I think the purpose of the story of Esther is to justify the popular holiday of Purim which otherwise lacked a biblical basis and which was probably of pagan origin. The major theme of Purim was role reversal; a Purim rabbi is a student who would, for instance, replace a real rabbi, similarly a Purim king might be selected from the poor or an orphan girl promoted as Purim queen, men and women would exchange clothes, and so forth. One variation on this theme was masquerade which developed in the Middle Ages; the use of masks concealed one's identity in role-reversal games. The story of Esther and Mordecai gives an etiology for these practices. Vashti and Esther exchage places: Vashti as favored queen is requested to take the role of concubine, refuses, and is replaced by a Jewish member of the harem who becames queen. Haman and Mordecai also exchange places, with Haman killed in place of Mordecai and with Mordecai taking his place in the kingdom. The festival however likely did not originate from this story but rather derives from an older Babylonian festival called Sakaia (Sacaea), which preceded the New Year Akitu festival, which was later adopted by the Persians:
Five days, including the vernal equinox, March 21 or 22: Sacaea was an ancient five-day Babylonian New Year festival associated with Anaitis, the Syrian war goddess identified with the Greek goddess Athena. It was characterized by drunkenness and licentious behavior as well as a reversal of the usual customs and relationships. Slaves ruled their masters throughout the festival, and a mock king was selected from among the criminals. After being feasted and honored for five days, the mock king was executed, thereby serving as a surrogate for the real king, who was supposed to die each new year when a new king was born.

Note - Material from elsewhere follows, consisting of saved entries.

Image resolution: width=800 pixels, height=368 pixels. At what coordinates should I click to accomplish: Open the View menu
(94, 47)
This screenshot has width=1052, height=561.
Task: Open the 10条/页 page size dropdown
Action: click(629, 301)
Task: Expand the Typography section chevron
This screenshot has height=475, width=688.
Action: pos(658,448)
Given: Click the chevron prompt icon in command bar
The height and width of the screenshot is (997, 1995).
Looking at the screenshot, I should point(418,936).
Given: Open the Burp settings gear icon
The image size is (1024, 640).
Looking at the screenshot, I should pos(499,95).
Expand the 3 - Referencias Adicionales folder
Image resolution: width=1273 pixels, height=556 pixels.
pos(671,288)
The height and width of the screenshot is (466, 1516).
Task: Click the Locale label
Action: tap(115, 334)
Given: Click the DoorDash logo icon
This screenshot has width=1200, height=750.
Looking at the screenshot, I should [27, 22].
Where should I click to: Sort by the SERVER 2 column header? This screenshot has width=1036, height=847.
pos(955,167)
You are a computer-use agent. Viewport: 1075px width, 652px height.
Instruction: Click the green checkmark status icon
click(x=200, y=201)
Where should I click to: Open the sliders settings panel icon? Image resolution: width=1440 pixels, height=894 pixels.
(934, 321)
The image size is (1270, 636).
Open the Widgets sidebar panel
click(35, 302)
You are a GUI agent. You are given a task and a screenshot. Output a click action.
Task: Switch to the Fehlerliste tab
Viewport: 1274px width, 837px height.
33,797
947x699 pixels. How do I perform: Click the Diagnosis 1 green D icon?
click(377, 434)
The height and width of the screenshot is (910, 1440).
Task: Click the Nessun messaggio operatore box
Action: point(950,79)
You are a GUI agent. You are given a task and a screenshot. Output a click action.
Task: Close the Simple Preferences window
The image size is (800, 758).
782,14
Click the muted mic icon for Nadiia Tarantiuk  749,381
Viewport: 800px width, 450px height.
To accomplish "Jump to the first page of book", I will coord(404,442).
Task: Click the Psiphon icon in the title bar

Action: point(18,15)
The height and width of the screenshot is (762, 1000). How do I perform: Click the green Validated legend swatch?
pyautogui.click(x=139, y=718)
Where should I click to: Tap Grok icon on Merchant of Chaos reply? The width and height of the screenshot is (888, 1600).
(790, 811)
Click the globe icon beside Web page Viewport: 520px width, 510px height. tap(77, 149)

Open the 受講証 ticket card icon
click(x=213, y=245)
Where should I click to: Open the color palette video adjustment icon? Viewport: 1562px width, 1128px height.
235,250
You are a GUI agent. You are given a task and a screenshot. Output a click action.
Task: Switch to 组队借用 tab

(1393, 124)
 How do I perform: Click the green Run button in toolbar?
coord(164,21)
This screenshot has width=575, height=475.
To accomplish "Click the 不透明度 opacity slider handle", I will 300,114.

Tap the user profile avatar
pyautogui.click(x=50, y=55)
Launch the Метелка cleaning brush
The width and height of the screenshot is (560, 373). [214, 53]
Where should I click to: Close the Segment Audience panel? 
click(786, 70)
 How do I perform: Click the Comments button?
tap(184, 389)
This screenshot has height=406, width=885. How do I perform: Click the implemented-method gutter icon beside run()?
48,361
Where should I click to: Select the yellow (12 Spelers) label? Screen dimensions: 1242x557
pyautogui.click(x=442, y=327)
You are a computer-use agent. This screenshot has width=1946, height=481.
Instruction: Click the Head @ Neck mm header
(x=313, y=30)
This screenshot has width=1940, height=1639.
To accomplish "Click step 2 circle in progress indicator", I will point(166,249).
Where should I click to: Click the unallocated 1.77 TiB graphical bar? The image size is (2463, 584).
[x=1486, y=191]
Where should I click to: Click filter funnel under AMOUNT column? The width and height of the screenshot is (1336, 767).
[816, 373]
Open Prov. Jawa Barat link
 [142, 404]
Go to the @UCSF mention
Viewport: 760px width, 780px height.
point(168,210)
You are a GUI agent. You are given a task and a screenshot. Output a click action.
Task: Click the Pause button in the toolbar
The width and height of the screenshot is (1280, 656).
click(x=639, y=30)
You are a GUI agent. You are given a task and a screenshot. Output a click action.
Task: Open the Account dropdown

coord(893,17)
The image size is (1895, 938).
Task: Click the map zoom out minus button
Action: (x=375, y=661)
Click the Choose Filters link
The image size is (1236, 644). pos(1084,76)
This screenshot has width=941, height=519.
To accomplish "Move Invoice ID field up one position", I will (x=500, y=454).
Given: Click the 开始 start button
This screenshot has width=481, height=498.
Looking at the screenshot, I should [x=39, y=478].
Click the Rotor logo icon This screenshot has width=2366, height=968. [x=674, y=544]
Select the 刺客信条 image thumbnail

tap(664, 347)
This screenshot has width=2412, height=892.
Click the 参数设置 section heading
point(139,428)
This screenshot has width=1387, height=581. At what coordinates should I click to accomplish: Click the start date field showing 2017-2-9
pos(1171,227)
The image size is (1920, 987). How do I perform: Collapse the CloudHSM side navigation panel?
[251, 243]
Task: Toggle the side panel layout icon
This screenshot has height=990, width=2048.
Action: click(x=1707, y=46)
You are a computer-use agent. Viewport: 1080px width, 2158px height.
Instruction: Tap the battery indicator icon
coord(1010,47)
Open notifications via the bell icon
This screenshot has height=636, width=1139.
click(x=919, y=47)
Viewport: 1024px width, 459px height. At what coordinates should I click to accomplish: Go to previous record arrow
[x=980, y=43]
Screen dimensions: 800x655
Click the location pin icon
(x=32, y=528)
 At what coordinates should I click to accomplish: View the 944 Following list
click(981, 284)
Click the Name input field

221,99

The Babylonian origin of Purim is suggested by the fact that the name derives from Akkadian pûru "lot" (probably from a feature of the celebration itself, as opposed to the story of Haman). The story of Esther aimed to give a "Jewish origin" to what the Jews in Persia and Babylonia had adopted from the culture they lived in, and the narrative itself seems to draw on the typical "court intrigue" tale with Haman taking the role of Nadab/Nadin in the tale of Ahiqar, or the role of three nobles conspiring against Daniel in ch. 6 of Daniel. There is also a resonance with the events of 522 BC pertaining to the accession of Darius to the throne. There was an imposter Bardiya who usurped the throne around the time Cambyses died and he ruled for several months before Darius assassinated him; a member of pseudo-Bardiya's harem, Hutaosa (Atossa in Greek), was key to uncovering the fraud and she became queen under Darius. The true identity of the imposter was Gaumata the Magian and a slaughter of Magi followed, resulting in a national holiday:
"So the Persians when they heard of that which had been brought to pass by the seven and of the deceit of the Magians, thought good themselves also to do the same, and drawing their daggers they killed the Magians wherever they found one; so that if night had not come on and stopped them, they would not have left a single Magian alive. This day the Persians celebrate in common more than all other days, and upon it they keep a great festival which is called by the Persians the festival of the slaughter of the Magians, on which no Magian is permitted to appear abroad, but the Magians keep themselves within their houses throughout that day" (Herodotus, Historiae 3.79).
This has a resonance with the theme of genocide and mass killing in the Purim story, and there is a superficial (non-etymological) similarity with the Persian name Hutaosa/Atossa and Esther's Hebrew name Hadassah. There is also a superficial similarity between the Sakaia festival's promotion of a slave to the role of king, followed with punishment, and the situation involving the imposter king who then was executed by Darius. It makes me wonder if there is a chance that there is a conflation between two separate Persian festivals that the story draws on: the Sakaia festival (giving rise to the theme of role reversal in Purim) and the Magophonia festival mentioned by Herodotus and Ctesias, which commemorated (if the Hellenistic writers are to be believed) a mass slaughter.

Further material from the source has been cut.